James Larkin (21 January 1876 – 30 January 1947) was an Irish socialist trade union leader and a founder of the Irish Labor Party. In 1927, from 1937 to 1938, and from 1943 to 1944 he served as a Teachta Dala from the Labor Party. Larkin was an important figure in the Irish labor movement, leading the 1907 Belfast dock strike and founding the Irish Transport and General Workers' Union in 1909.
Biography[]
James Larkin was born in Liverpool, England on 21 January 1876 to two Irish Catholic parents from County Armagh in Northern Ireland. Larkin worked as a sailor and docker before becoming a dock foreman in 1903, and he became a supporter of the socialist Independent Labor Party. In 1905, he was one of few foremen to take part in a strike on the Liverpool docks, and he became an organizer for the National Union of Dock Laborers after he was fired from his job. In 1907, he organized Belfast's dock workers for the NUDL, leading to a major dock strike that would see the workers and defectors from the Royal Irish Constabulary rise up against British rule before the British Army was called in to put down the strike.
Labor leader[]

Larkin on the front page of a British newspaper in 1913
In January 1909, Larkin founded the Irish Transport and General Workers' Union after the NUDL expelled him for getting involved in unofficial worker dispute. In 1912, Larkin was one of the founders of the Irish Labor Party in County Tipperary, and he led a major lockout in Dublin in 1913. In 1914, months after the lockout, Larkin moved to the United States, becoming a member of the Socialist Party of America and the Industrial Workers of the World in New York City, New York.

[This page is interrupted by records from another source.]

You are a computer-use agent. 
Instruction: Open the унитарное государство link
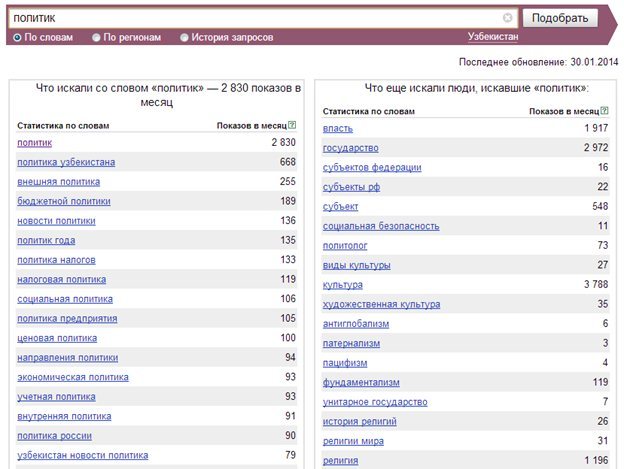click(375, 402)

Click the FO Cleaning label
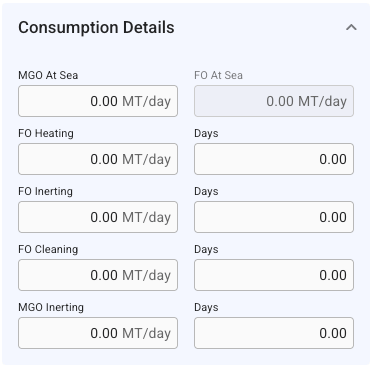click(x=48, y=249)
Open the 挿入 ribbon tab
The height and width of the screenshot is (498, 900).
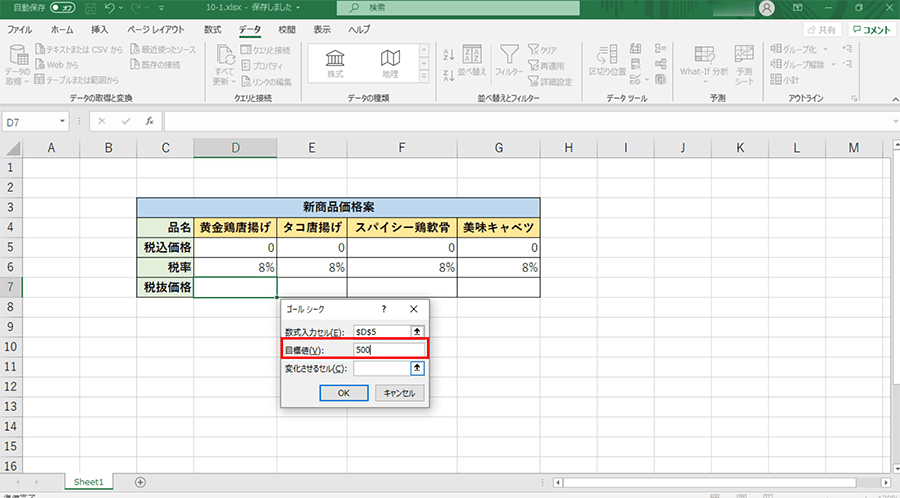[100, 30]
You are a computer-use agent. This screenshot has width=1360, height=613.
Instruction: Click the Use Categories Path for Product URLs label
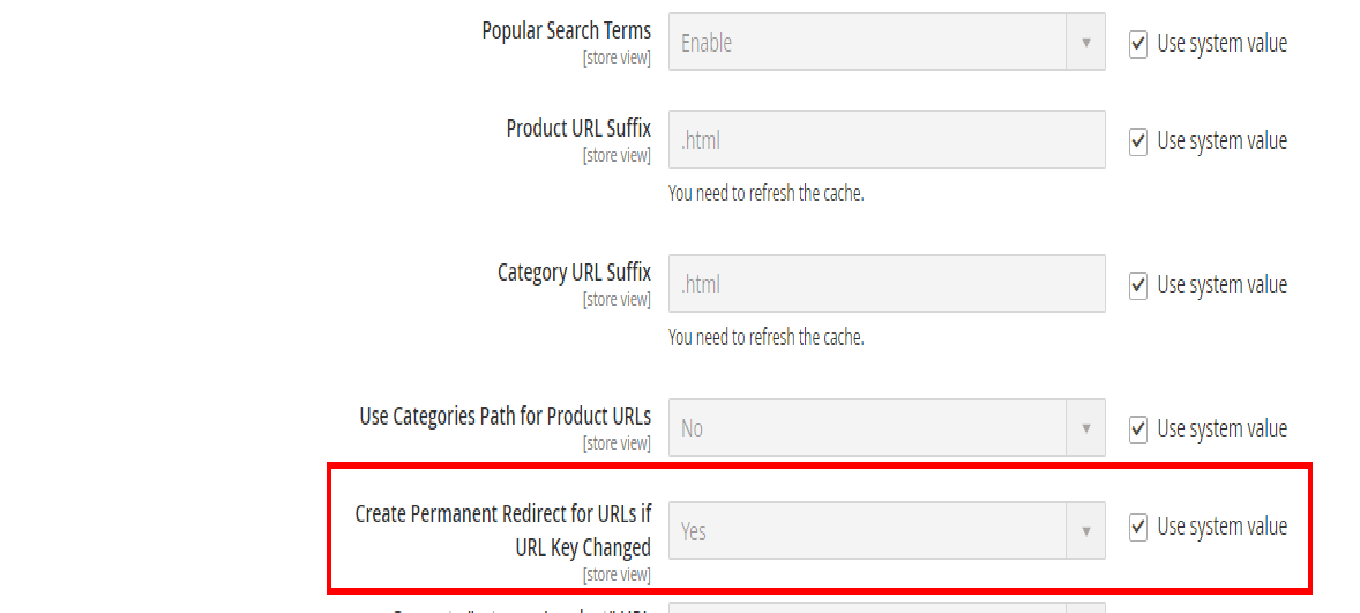click(505, 416)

Larkin was an enthusiastic supporter of the Soviet Union after the Russian Revolution, and he was expelled from the Socialist Party alongside several other Bolshevik sympathizers in 1919. In 1920, he was imprisoned for "criminal anarchy", and he was sentenced to five to ten years in Sing Sing prison. In 1923, Governor Al Smith pardoned and deported Larkin, who returned to Ireland. Larkin received a hero's welcome upon his April 1923 return, but he became rivasl with the new ITGWU leader William X. O'Brien, and he responded to this by forming the Workers' Union of Ireland.
Politician[]

Larkin at a public meeting
In 1925, the Comintern sent Robert J. Stewart of the Communist Party of Great Britain to work with Larkin in forming a communist party in Ireland, but Larkin decided not to attend their meeting. Larkin returned to the Labor Party, and he served as a Teachta Dala in 1927, from 1937 to 1938, and from 1943 to 1944. He opposed William O'Brien's 1941 trade union bill, which sought to restructure the trade unions, and he became a sympathetic leader of the Labor Party after the bill's success in 1944. Ultimately, O'Brien left the Labor Party with his own faction, accusing the Labor Party of being corrupted by communism. Larkin died in Dublin, Ireland on 30 January 1947 at the age of 71.